Spółka komandytowa jest reprezentowana przez wspólników będących komplementariuszami. W wielu przypadkach w tej roli występują osoby prawne, a w szczególności spółki z o.o. Ta niełatwa do ogarnięcia konstrukcja spółki powoduje podobne trudności przy próbach zrozumienia obowiązujących w niej reguł reprezentacji, w tym zasad zawierania umów.
Spółka komandytowa to spółka handlowa, w której określona kategoria wspólników (komandytariusze) angażuje się w nią w zasadzie tylko kapitałowo, a druga grupa wspólników (komplementariusze) również osobiście. Komplementariusze reprezentują spółkę, a także solidarnie wraz z nią odpowiadają za jej zobowiązania. Tak zwana "spółka z o.o. spółka komandytowa" to spółka, w której w roli komplementariusza występuje spółka z o.o. W efekcie to ona ponosi odpowiedzialność solidarną za zobowiązania spółki komandytowej, w której uczestniczy. Osoba fizyczna jest natomiast komandytariuszem spółki i w proporcjach przewidzianych w umowie spółki uczestniczy w jej zyskach. Dopuszczalność takiej konstrukcji prawnej wprost dopuszcza art. 104 § 3 K.s.h.

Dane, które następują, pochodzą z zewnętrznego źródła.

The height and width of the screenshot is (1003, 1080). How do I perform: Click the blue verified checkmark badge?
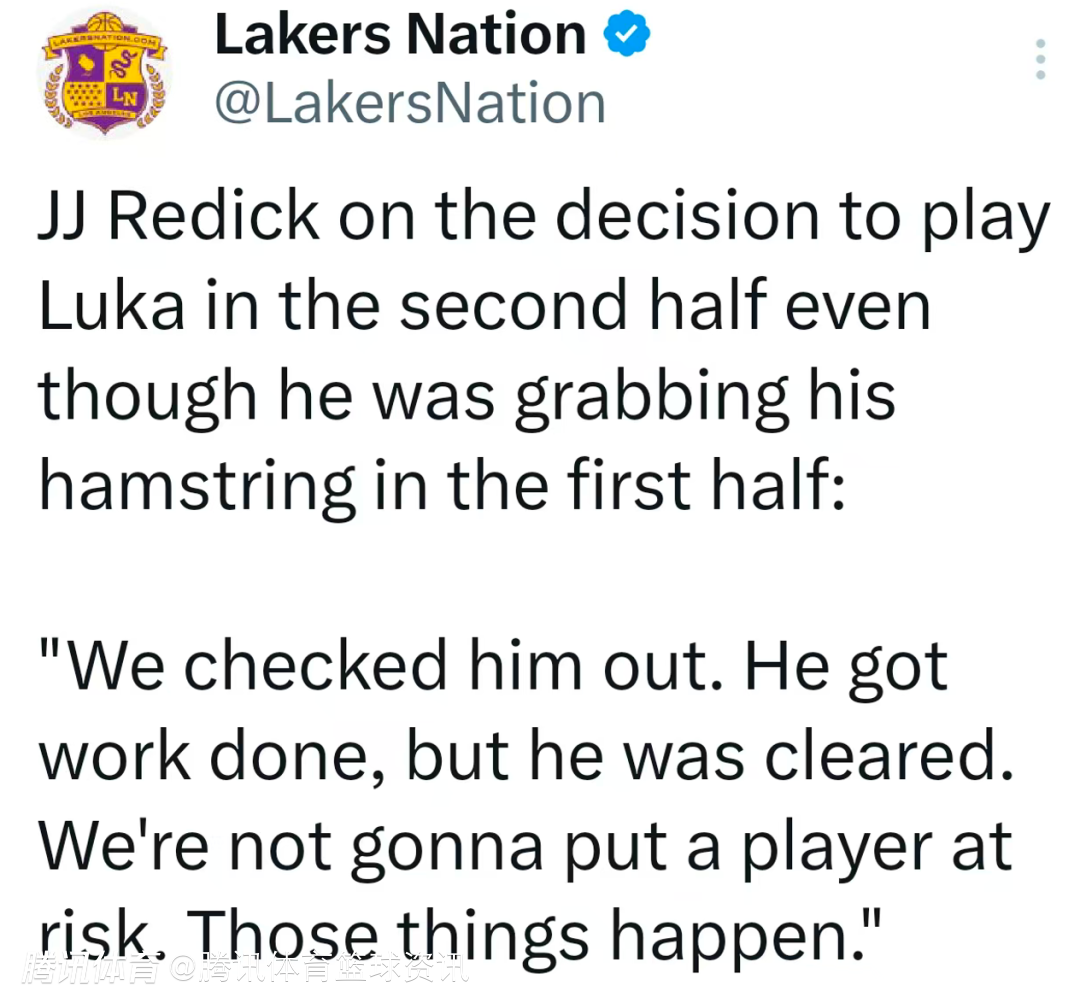pyautogui.click(x=627, y=37)
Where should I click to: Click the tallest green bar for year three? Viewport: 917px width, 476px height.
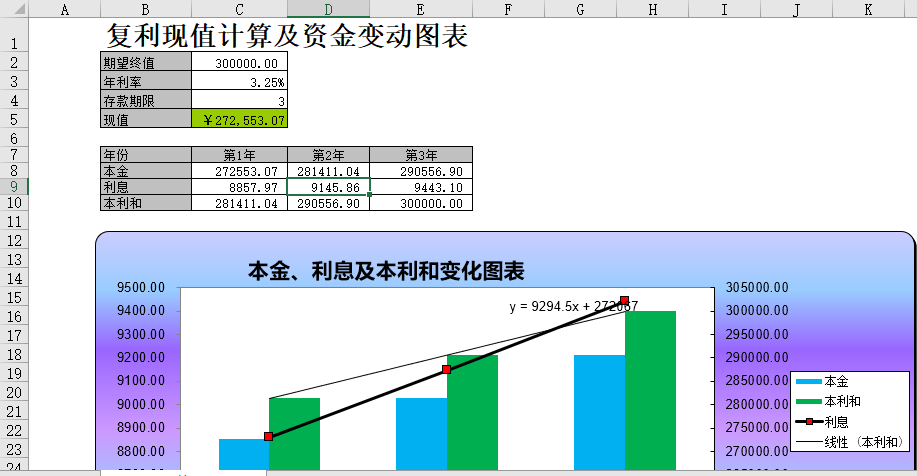click(651, 390)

Zasady reprezentacji spółki komandytowej są uregulowane w art. 117-118 K.s.h. Umowa spółki nie może zasad tych modyfikować lub zastępować regulacjami odmiennymi (art. 119 K.s.h.). Jak wynika z art. 117 K.s.h., spółkę komandytową reprezentują komplementariusze, których z mocy umowy spółki albo prawomocnego orzeczenia sądu nie pozbawiono prawa reprezentowania spółki. Natomiast komandytariusz może reprezentować spółkę jedynie jako pełnomocnik.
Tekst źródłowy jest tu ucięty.